There might be other kinds of exhaustion, I’m not a medical professional so these are just my own thoughts, but even if we focus on these four types of exhaustion, are there some things that we can do to help ourselves and each other here:
If there are types of exhaustion that can be positive, and types of exhaustion that are mostly negative, I wonder if there is any link between them that can be helpful.
For example, if our emotional exhaustion is making it hard for us to sleep, could exercise to make us more physically tired help us out?
If focussing on our challenges and clearly thinking through any problems we are trying to deal with helps us to not carry those problems into our sleep, so that we don’t have dreams (or nightmares) about them, maybe that can help our subconscious exhaustion.
Old wisdom, but true
But what if the issues we’re struggling with, especially as parents of children with additional needs, just seem too big?
What if we can’t solve them by thinking them through? What if we are just too exhausted, in every sense, to even try?
Well I think we all know that doing nothing about it is just going to make it worse.
The worries will get bigger, the exhaustion will grow stronger, and we will become less and less able to do anything about it until eventually, possibly sooner than we think, we collapse or have a breakdown.
And then we are no use to anyone.
There are a number of things that we can do though. Things that can help us to start to make things a bit better; to start to push back against the feelings that are overwhelming us.
Here’s two bits of old wisdom that come to mind for me:
- Name it and shame it
So often, what our darkest fears and worries are saying to us is what we believe.

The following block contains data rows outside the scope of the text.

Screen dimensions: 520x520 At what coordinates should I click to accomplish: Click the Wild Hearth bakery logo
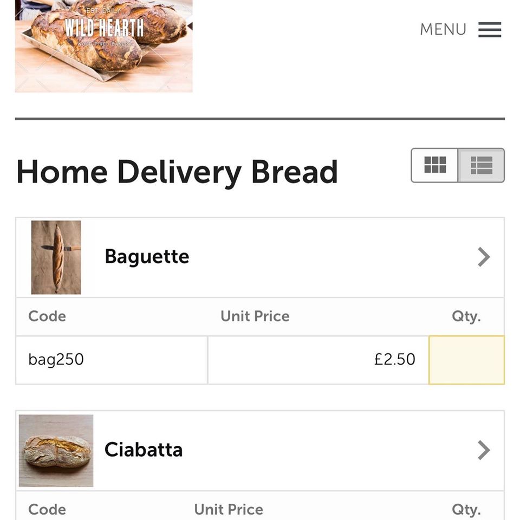103,46
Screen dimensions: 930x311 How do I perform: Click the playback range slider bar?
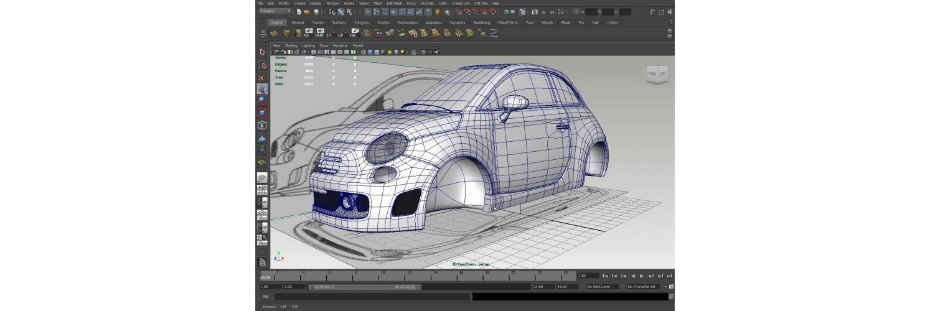[365, 287]
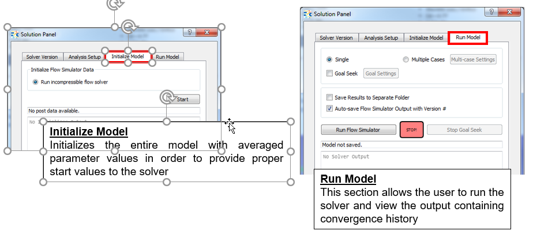Click the Run Flow Simulator button
This screenshot has width=533, height=238.
(x=358, y=130)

Our thoughts go to the worst, darkest place; the most awful outcome possible, even though the actual likelihood of that outcome in reality is miniscule.

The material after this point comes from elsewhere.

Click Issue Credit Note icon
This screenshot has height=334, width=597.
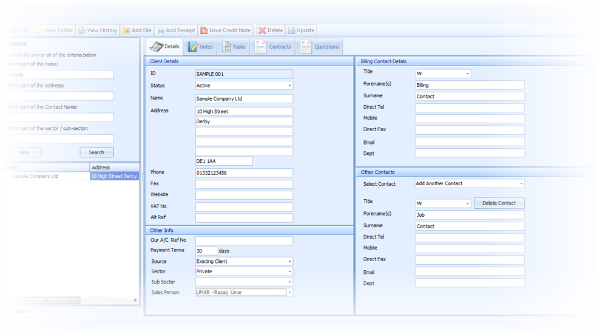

There are plenty of alternative outcomes possible, some are still hard but maybe better than the worst; some are OK and manageable, some might even end up to be positives.
Name the worst thing that could happen and shame it, stare it down.
Tell yourself that this worst outcome is highly unlikely, it isn’t the outcome that you are going to allow to happen, and focus on the better options.
What do you need to do to make those better outcomes happen? What help might you need and where are you going to get it from? Make a plan and take back control.
- Tell someone you trust
Part of making a plan and taking back control is telling someone you trust about it. It might be a friend or family member, it might be a professional, but whoever it is tell them what is eating you up emotionally and subconsciously and tell them about what you are going to do about it.
Share your plan with them.
Sharing with someone else does several things.
Firstly, it gets it off your chest; it’s amazing how therapeutic it is to share something that’s been a burden to you for so long.
It instantly feels better.
You might be ‘a bit ranty’ as you share, but if you’ve picked the right person then they will understand.
Secondly, you are now accountable to someone to get your plan done; there’s no going back now.
Thirdly, they can bring wisdom and shaping to your plan, helping it to be even better.
Especially if you are exhausted, your plan might need a little help and so you can work on it together.
I’m reminded of that line in the film Crocodile Dundee, where the central character is asked what he does when he has a problem. Does he go to a Psychiatrist? "Nah; - back there, if you got a problem, you tell Wally. And he tells everyone in town -- brings it out in the open -- no more problem."
Maybe that’s a bit extreme, we might not want everyone to know, but having a trusted person that we can share with certainly helps; bringing it out into the open a little is positive!
If you are feeling overwhelmed and exhausted, know that you are not alone.
But do something about it before you reach that point of collapse and breakdown. We're no use to anyone, no use to ourselves, no use to our children then.
Name it and shame it, make a plan and share it with someone you trust.
Don’t put it off to tomorrow, do it today, you’ll immediately feel more like your old self and will look forward to that more peaceful nights sleep tonight!